Go Digital ASEAN is a digital skills training initiative across ASEAN approved for implementation by the ASEAN Coordinating Committee on Micro, Small, and Medium Enterprises (ACCMSME) and implemented by The Asia Foundation with support from Google.org, Google’s philanthropic arm.

This is ACCMSME’s first public-private collaboration and the regional initiative will train up to 200,000 people in rural regions and underserved communities, including entrepreneurs, underemployed youth and women. Amid the current pandemic, the value of digital literacy skills and online safety awareness is increasing. In Viet Nam, a significant number of citizens tried new digital services with many of them intending to continue this digital consumption behaviour post-pandemic.

The 2020 e-Conomy SEA report by Google, Temasek and Bain & Company also shows a clear difference in growth among consumers from non-metro areas.

While technology has empowered hundreds of millions of people across Southeast Asia, many more are struggling to survive and are urgently looking for ways to adapt their business to reach new markets. Mastering the new digital landscape has become increasingly important to the future of Viet Nam’s digital economy.

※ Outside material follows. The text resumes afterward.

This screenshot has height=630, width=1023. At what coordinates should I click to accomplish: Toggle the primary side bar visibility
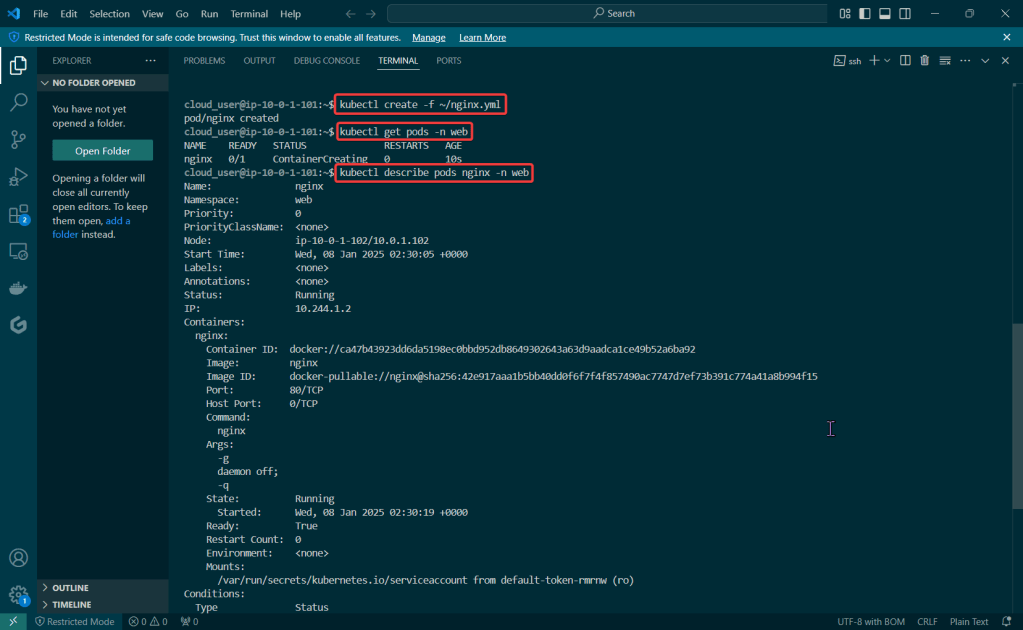click(x=864, y=14)
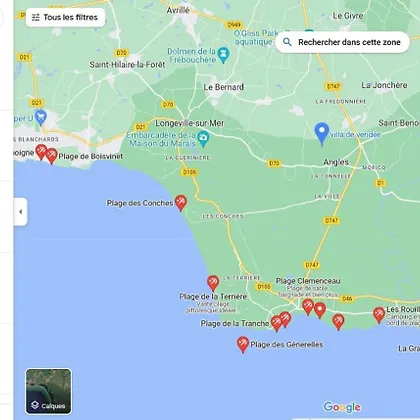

At this unique moment in history, the Government of Viet Nam is looking to rapidly increase the ability of micro-entrepreneurs to use online tools and markets to compete and grow their businesses, and to make sure that young people and other jobseekers have the knowledge and resources they need to find a productive place in the digital economy.

Through Go Digital ASEAN, we aim to provide opportunities for the segments of population that have not fully utilised access to the internet and various digital services and products. We believe that the digital divide between the under-connected and the hyper-digitalised will only deepen in the current crisis if programmes like these are not implemented. We also understand that governments, businesses and NGOs must pool their resources and experiences together.

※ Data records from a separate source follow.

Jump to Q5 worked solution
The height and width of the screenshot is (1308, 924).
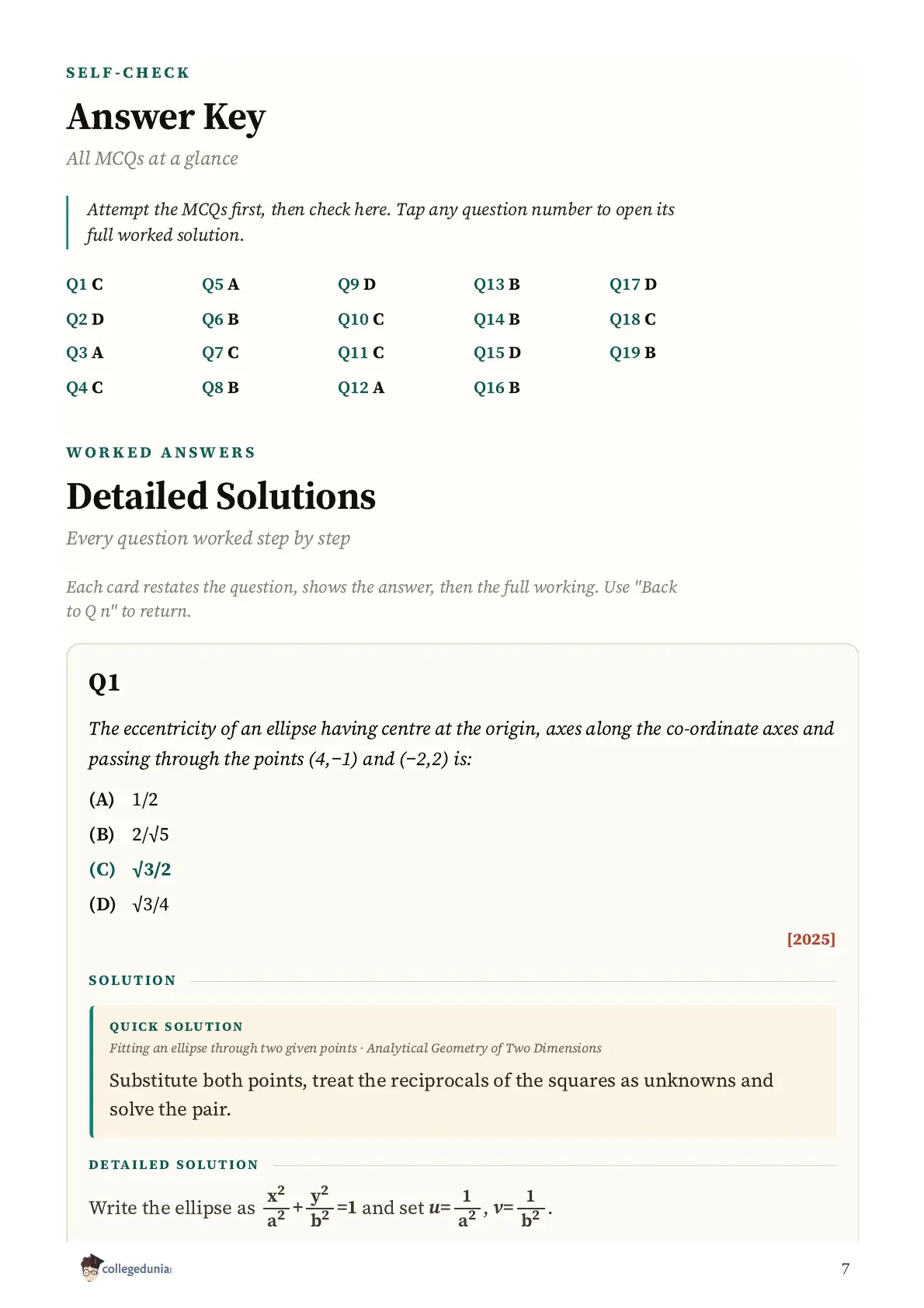pyautogui.click(x=221, y=284)
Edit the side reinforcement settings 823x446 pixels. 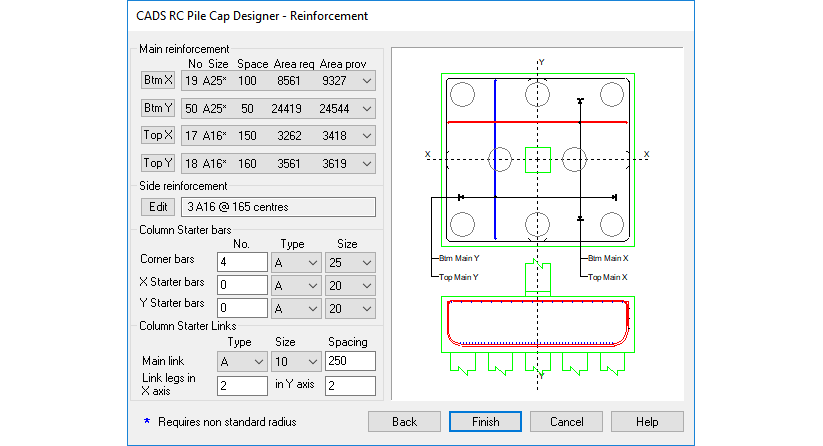158,207
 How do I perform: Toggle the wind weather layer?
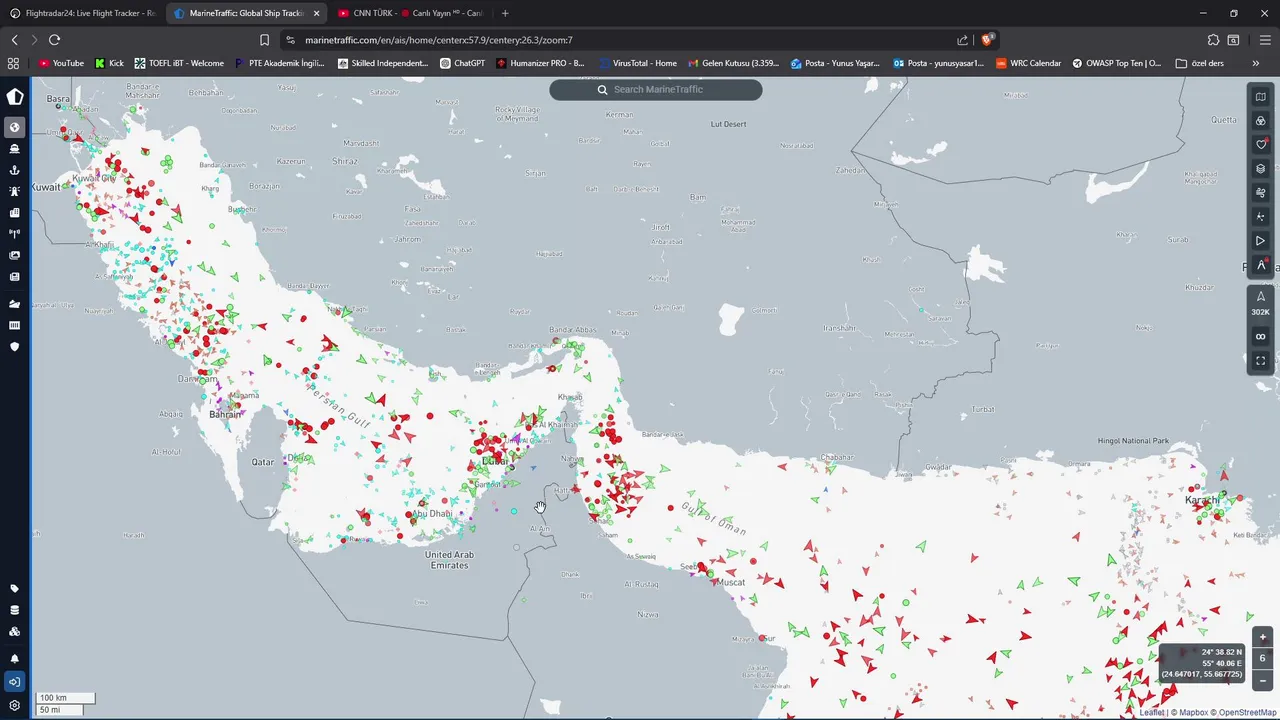pos(1261,193)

With support from our partners, the programme has been very successful in Viet Nam, and as of June 2021 we have trained 65,000 entrepreneurs and underemployed youth, 80 per cent of whom are women, in the northern and north-central parts in digital skills like online job search, basic social media marketing and online safety and security. We are expecting to train an additional 16,650 people by the end of the calendar year.

How has the programme been implemented, and what obstacles if any does it face?

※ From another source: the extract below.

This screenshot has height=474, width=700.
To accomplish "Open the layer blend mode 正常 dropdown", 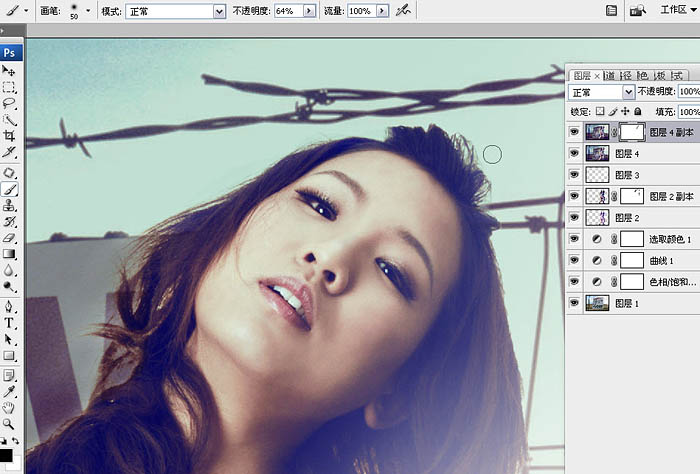I will click(x=629, y=92).
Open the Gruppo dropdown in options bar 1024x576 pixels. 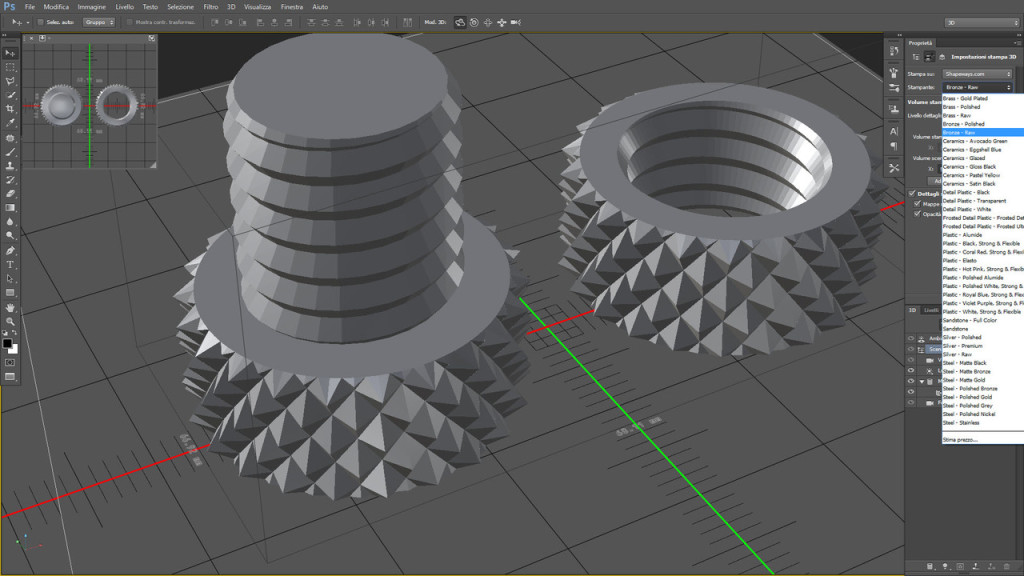pyautogui.click(x=99, y=21)
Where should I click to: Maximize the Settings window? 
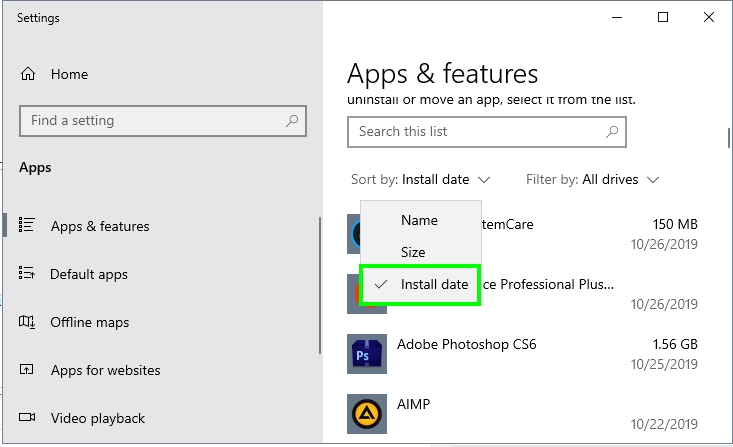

Working with local partners, the project is designed to equip individuals with crucial digital skills and tools, expand economic opportunity across ASEAN Member States (AMS) and minimise the negative impacts of the COVID crisis. COVID has upended businesses at every level.

Our focus is to support micro- and small-business growth, improve the livelihoods of individuals trained, promote engagement of the community in digital economy and contribute to economic development of the community and country, and support underemployed youth by providing them the necessary skills to utilise online tools to improve their employment opportunities.

In Viet Nam, The Asia Foundation is working with Tinh Thuong One-member Limited Liability Microfinance Institution (TYM), a reputable non-profit microfinance service provider with a strong social mission, and Vietnet Information Technology and Communication Center (Vietnet-ICT), an NGO with experience in running ICT programmes for disadvantageous groups.

So far we have reached 65,000 individuals and trained a pool of 500 local ‘master trainers’ in 13 northern and north-central provinces of Viet Nam. These master trainers, who are also local staff of TYM, travel to villages daily to conduct microfinance transactions and directly deliver digital training to TYM clients, Go Digital ASEAN’s target beneficiaries.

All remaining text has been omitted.